◆ **ТЕКСТ ДЛЯ ЧТЕНИЯ**
□ □ □ □
Нет, не отражения ждал я
В нарциссовой чешуе фонтана,
Где на дне проходят блики
                            и трещинки раскалённой воды.

Я снова нашёл вас
И целую кипу кирпичных роз
Я опустил вам
Сквозь витые стебли колющей арматуры.

По изгибам их я и сам сошёл
В этот город памяти огней неизгладимых.

Твоё лицо — только то,
Чем я не стал...

Острая хворь бытия
Женской тоски неизвестной
И нагара мужской тоски...

Если бедная радость твоя
Гремит в тебе и куполах
Синей ночью в зелёных подпалинах неба...

Это миг твой.

Но как же собрать
Лица любимых,
Если в ушах лишь струенье песка,
Завивающего тонкую песнь,
Только слабые просверки кварца зубцов песка
Меж городов несъедобных,
Мимо кружева лестниц,
Разорванных роз кирпичных
И золотых коронок
На дне холма из людей.

Только песчиный свист
И ничего иного...
В сломленном переулке,
Где слышится звон ведра
И чирканье спички о тёмную шкурку...
И влажные руки твои.

Из поэмы «Бессмертие повседневное»
□ □ □ □
◆ **ИСХОДНЫЕ ДАННЫЕ**
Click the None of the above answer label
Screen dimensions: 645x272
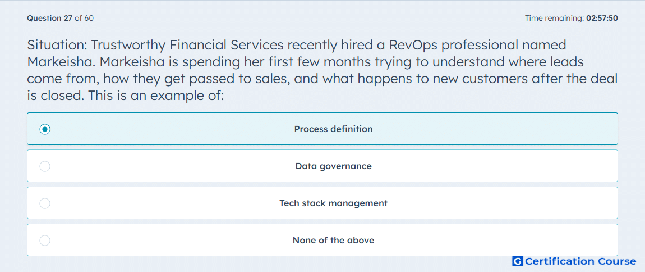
□ □ □ □
◆ **УКАЗАНИЯ**
A) Укажите, из какой поэмы взят отрывок, приведенный в тексте для чтения.
B) Перечислите все, что в тексте для чтения названо сразу после слова «Мимо».
C) Извлеките из текста для чтения точный фрагмент, начиная со слов «Это миг твой.» и заканчивая словами «холма из людей.» включительно.
Данные — отдельный материал, не связанный с текстом для чтения.

◆ **РЕШЕНИЯ ЗАДАНИЙ**
A) Из поэмы «Бессмертие повседневное».

B) Кружево лестниц, разорванные кирпичные розы и золотые коронки на дне холма из людей.

C)
Это миг твой.

Но как же собрать
Лица любимых,
Если в ушах лишь струенье песка,
Завивающего тонкую песнь,
Только слабые просверки кварца зубцов песка
Меж городов несъедобных,
Мимо кружева лестниц,
Разорванных роз кирпичных
И золотых коронок
На дне холма из людей.